▸ What needs to be done: Output only the lines below from the one containing "Select the EXP. column header" to the one containing "Click the yellow", exactly as written, both ends kept.

• • • •

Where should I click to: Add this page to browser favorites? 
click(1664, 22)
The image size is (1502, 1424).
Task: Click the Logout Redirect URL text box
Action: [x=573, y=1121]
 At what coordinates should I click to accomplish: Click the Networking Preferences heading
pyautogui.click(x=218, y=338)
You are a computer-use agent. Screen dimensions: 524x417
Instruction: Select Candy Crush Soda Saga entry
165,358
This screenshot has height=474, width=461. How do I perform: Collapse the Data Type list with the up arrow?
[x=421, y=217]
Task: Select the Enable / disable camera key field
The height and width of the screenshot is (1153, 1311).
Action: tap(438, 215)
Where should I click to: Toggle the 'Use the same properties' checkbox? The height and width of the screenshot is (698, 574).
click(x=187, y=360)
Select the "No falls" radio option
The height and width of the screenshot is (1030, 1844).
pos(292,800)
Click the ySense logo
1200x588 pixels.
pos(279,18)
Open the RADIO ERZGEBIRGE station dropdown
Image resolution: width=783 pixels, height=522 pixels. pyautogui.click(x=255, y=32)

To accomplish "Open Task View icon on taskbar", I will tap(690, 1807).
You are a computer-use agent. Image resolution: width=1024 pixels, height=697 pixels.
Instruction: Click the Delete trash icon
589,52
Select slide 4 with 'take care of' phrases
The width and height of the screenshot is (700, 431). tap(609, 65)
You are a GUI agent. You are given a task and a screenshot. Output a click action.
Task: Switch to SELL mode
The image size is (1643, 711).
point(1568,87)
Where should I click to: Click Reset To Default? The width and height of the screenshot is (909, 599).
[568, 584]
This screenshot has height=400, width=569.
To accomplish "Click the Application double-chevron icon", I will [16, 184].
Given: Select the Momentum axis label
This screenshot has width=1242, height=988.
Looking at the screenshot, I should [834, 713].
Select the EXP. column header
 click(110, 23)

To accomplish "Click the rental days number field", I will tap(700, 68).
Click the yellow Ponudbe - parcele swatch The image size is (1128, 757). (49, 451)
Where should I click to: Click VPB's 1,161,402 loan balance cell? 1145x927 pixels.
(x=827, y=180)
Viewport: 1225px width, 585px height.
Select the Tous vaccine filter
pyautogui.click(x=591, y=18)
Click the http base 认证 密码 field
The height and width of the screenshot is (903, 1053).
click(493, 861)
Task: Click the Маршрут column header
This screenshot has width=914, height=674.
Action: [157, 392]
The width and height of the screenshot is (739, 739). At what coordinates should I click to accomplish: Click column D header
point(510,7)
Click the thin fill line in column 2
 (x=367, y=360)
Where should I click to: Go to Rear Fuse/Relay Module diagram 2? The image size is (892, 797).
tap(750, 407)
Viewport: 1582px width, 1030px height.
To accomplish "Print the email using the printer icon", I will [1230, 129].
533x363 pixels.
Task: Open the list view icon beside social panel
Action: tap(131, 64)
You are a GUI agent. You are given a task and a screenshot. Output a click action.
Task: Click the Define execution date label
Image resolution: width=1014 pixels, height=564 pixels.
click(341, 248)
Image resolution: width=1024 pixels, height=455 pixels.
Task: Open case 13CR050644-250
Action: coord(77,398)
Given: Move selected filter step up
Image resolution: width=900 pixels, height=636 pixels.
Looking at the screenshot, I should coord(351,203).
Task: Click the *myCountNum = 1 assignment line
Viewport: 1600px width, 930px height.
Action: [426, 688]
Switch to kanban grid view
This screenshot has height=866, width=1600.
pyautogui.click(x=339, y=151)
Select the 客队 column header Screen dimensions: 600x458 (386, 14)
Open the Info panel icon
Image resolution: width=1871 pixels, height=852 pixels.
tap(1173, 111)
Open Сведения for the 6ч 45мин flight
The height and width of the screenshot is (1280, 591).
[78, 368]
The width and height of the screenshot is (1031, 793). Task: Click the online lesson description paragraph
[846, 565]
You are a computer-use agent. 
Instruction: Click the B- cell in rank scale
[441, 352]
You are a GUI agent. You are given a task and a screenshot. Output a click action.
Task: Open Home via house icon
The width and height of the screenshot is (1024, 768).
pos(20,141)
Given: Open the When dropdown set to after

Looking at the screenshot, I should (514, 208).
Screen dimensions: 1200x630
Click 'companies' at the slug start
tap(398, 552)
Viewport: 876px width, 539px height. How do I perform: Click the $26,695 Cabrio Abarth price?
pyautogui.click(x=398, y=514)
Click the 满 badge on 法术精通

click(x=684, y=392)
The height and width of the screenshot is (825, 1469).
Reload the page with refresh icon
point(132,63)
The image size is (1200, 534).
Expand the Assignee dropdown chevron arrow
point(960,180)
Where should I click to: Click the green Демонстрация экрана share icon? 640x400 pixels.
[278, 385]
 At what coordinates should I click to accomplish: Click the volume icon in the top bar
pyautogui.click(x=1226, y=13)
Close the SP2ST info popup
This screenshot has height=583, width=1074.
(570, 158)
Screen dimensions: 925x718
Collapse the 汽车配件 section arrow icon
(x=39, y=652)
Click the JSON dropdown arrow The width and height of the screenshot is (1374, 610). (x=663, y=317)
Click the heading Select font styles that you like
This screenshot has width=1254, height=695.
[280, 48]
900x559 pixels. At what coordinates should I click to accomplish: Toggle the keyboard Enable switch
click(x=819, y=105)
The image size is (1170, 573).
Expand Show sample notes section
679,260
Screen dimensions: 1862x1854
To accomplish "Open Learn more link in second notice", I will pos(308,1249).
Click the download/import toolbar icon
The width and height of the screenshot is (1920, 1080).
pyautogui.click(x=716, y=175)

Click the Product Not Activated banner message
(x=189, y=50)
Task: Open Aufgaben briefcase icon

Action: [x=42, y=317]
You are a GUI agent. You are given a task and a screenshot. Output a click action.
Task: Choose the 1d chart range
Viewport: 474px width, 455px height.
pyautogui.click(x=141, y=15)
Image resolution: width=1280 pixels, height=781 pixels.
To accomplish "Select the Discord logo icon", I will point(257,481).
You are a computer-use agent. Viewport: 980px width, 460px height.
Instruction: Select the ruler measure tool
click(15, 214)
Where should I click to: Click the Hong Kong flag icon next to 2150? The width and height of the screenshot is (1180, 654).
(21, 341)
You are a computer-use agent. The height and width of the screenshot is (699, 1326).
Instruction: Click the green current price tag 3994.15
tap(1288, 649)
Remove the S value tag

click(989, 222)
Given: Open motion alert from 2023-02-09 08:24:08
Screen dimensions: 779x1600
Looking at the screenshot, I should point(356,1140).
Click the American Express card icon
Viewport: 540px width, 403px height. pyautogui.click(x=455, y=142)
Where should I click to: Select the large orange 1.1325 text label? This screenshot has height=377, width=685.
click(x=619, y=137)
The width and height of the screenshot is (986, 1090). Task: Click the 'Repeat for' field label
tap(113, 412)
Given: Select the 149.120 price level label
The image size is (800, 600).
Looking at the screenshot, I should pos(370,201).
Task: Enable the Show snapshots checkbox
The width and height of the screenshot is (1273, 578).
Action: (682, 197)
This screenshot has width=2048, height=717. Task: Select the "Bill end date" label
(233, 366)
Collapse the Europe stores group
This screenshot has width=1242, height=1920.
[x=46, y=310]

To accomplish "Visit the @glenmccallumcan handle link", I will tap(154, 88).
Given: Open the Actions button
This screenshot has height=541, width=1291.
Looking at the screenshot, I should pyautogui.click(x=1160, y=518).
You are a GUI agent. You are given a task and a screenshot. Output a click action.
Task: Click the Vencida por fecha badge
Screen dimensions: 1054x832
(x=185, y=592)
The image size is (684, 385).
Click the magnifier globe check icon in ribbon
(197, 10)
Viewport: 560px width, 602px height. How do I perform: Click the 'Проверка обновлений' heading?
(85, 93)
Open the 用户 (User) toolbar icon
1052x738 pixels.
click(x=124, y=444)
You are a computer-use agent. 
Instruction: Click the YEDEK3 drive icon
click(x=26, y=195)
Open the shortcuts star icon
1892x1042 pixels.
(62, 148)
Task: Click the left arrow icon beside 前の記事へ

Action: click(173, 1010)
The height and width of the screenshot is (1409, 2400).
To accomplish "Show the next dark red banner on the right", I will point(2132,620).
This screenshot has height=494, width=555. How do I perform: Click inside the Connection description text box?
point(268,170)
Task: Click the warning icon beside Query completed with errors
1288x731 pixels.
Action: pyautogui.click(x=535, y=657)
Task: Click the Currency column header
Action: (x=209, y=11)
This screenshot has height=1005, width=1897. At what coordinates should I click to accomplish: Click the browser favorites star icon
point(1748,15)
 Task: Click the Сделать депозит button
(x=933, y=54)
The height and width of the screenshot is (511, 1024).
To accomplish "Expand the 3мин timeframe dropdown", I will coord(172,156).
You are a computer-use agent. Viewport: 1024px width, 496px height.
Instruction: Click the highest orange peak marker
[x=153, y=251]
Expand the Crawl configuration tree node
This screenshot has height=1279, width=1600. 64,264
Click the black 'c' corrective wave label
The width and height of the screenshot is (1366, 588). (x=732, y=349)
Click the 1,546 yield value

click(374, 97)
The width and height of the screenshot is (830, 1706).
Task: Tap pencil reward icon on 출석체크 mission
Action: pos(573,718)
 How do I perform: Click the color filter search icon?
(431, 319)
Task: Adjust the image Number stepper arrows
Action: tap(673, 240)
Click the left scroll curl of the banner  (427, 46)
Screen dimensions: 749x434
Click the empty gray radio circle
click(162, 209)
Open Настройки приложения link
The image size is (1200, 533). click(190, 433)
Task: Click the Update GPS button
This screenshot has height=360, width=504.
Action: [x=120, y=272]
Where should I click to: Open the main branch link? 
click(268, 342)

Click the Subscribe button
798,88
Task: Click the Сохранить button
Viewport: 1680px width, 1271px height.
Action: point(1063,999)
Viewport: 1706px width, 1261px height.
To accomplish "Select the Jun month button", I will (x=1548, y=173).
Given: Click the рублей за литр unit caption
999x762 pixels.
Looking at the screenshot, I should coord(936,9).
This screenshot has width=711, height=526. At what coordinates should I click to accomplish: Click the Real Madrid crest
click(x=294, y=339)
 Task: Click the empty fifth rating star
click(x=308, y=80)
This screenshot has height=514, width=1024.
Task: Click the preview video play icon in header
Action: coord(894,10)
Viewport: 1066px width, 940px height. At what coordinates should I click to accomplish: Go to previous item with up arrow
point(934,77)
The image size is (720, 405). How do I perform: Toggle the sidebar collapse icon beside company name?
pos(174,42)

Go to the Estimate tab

• • • •

▸ Solution to the exercise:
Select the EXP. column header
 click(110, 23)

To accomplish "Click the rental days number field", I will tap(700, 68).
Click the yellow Ponudbe - parcele swatch The image size is (1128, 757). (49, 451)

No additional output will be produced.